From Stella Prize website

From Stella Prize website

Australian writer Charlotte Wood’s latest novel, The Natural Way of Things, is a an allegorical tale about the power relationships between women and men. Winner of the prestigious 2016 Stella Prize for women’s contribution to literature and the Australian Indie Bookseller’s Award, the Natural Way of Things is about ten women who have been kidnapped and taken to an abandoned station in the Australian outback from which there is no escape.

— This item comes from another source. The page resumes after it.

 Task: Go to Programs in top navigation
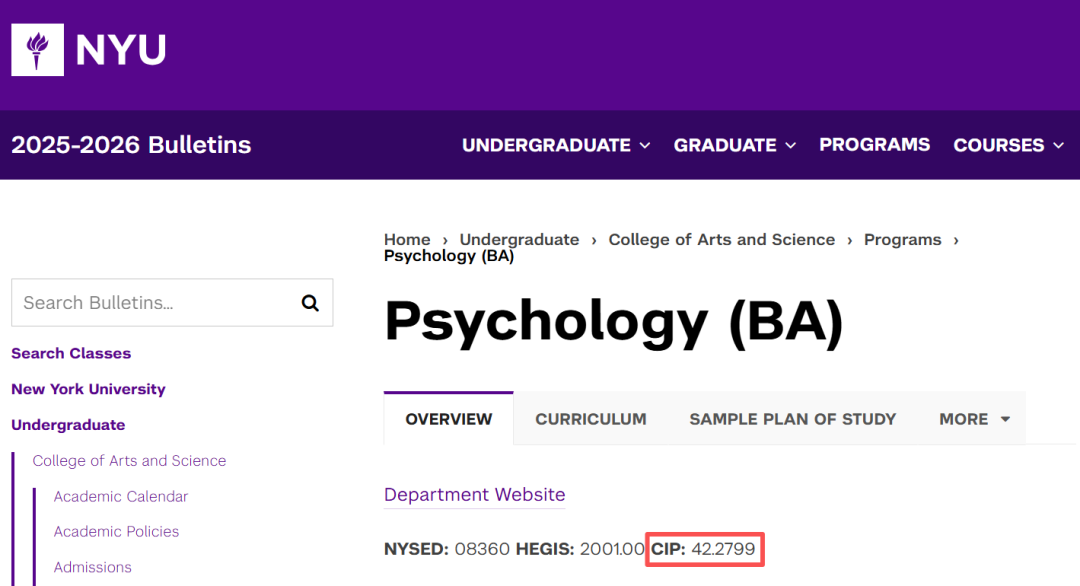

These women have little in common with each other save for the public scandals associating them with prominent men – politicians, footballers, clergymen etc. “… they are the ministers-little-travel-tramp and that Skype-slut and the yuck-ugly-dog from the cruise ship; they are pig-on-a-spit and big-red-box, moll-number-twelve and bogan-gold-digger-gangbang-slut.” The story is set in an altered present that explores deeply entrenched patriarchal structures in society and yet, as the story proves, these gendered equations are a mirage; women and men are equal. This is apparent in the gradual transformation of the two main characters, Yolanda and Verla, who take on what would otherwise be deemed as “manly tasks” of hunting, skinning rabbits and providing food for everybody.

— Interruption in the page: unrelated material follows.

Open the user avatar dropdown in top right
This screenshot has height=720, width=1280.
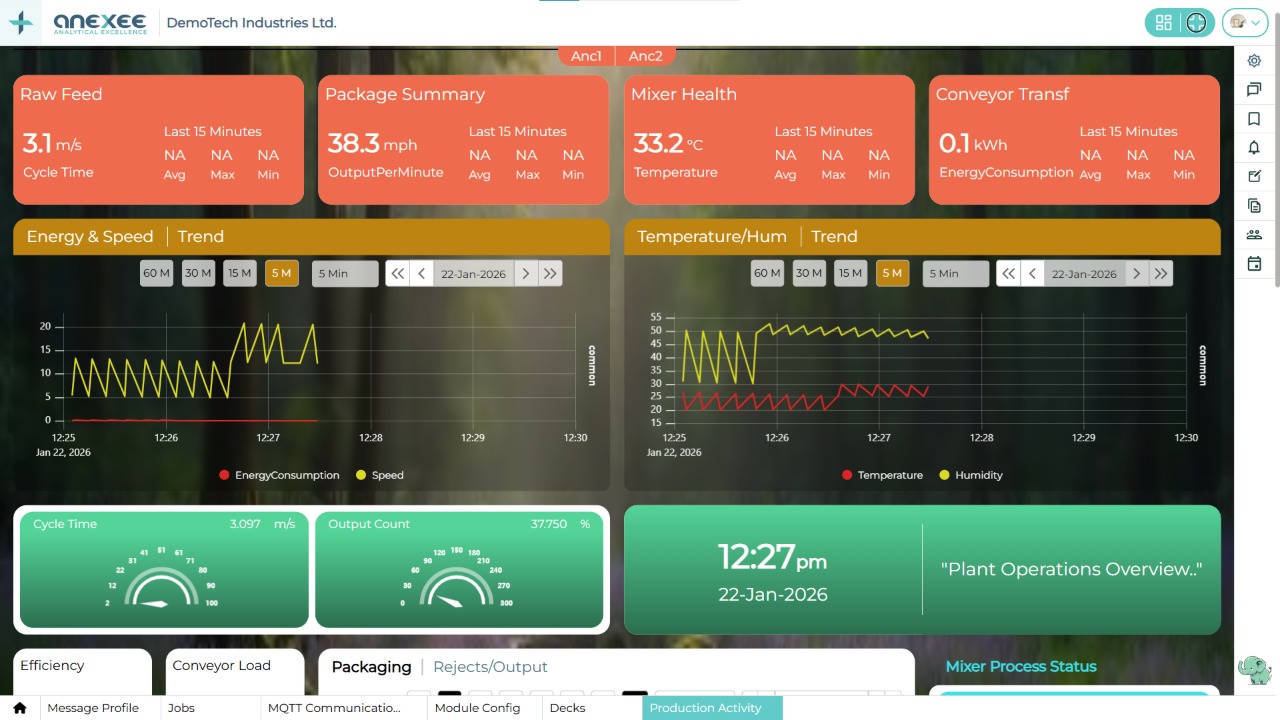(x=1243, y=21)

It may be fiction, but it is a landscape that echoes what a woman feels on many occasions. Having worked with women artisans, in a feminist publishing house, curated the visual mapping of the women’s movement in India by documenting posters made across the country since the 1970s and now reading a lot of women’s literature, I am more than familiar with many of the stories women share. What continues to amaze me is how similar the experiences are across continents and how various forms of violence, whether physical or psychological, exist in patriarchal structures  across socio-economic classes. The sensation of being trapped with no hope is ghastly, but in Wood’s novel, with no escape route possible as illustrated by the electric fence encircling the compound, it is suffocating. The rules are set by a diabolical corporation, Harding International, represented by the two men hired to guard the ten women; Boncer and Teddy. Mostly their arbitrary rules are horribly violent. Their swift, violent reprimands echo real life.

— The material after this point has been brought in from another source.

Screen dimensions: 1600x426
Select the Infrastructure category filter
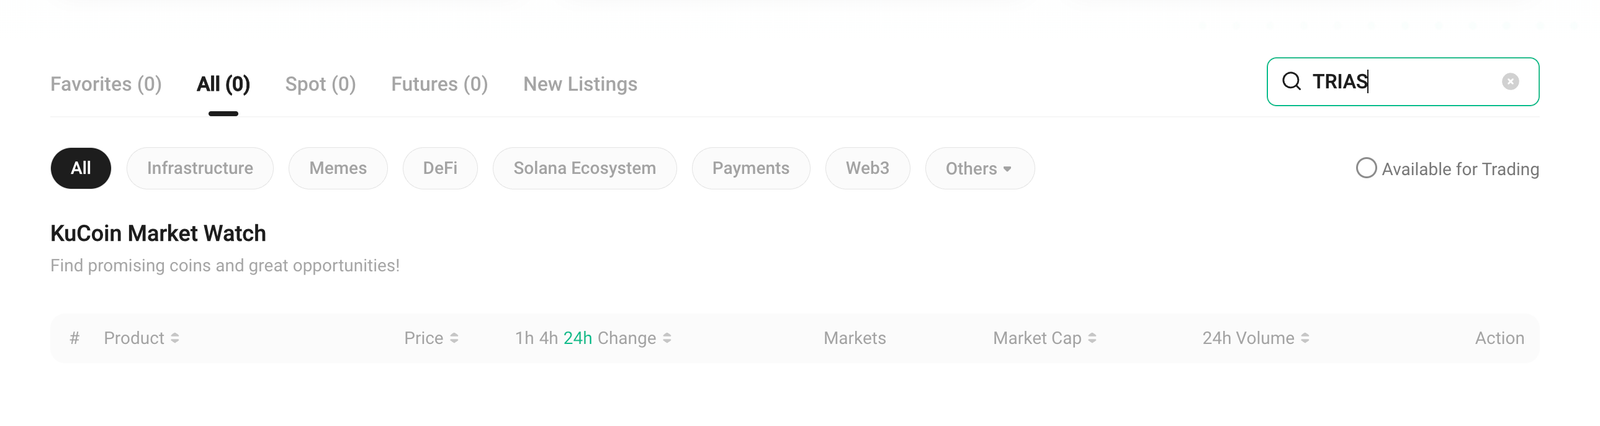(200, 168)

It is remarkable how the bleak and rough landscape turns into an symbol of sisterhood. In reality this exists too, although it is rarely acknowledged. Unconsciously women who may be complete strangers to each other will band together if need be. This is brought to life in the description of the chained women mastering “the rhythm of marching when chained so none of them is jerked or stumbles. This way of moving, shackled together, has become part of them, unremarked, unconscious.”

Charlotte Wood has imbibed the vocabulary of feminist activism, turning it to her advantage in storytelling, neatly encapsulating a range of feminist discourses.

The dystopian representation of a woman’s world in the novel may be too close to reality for many women. Women, universally, irrespective of their socioeconomic class, are often trapped in situations from which there is no escape.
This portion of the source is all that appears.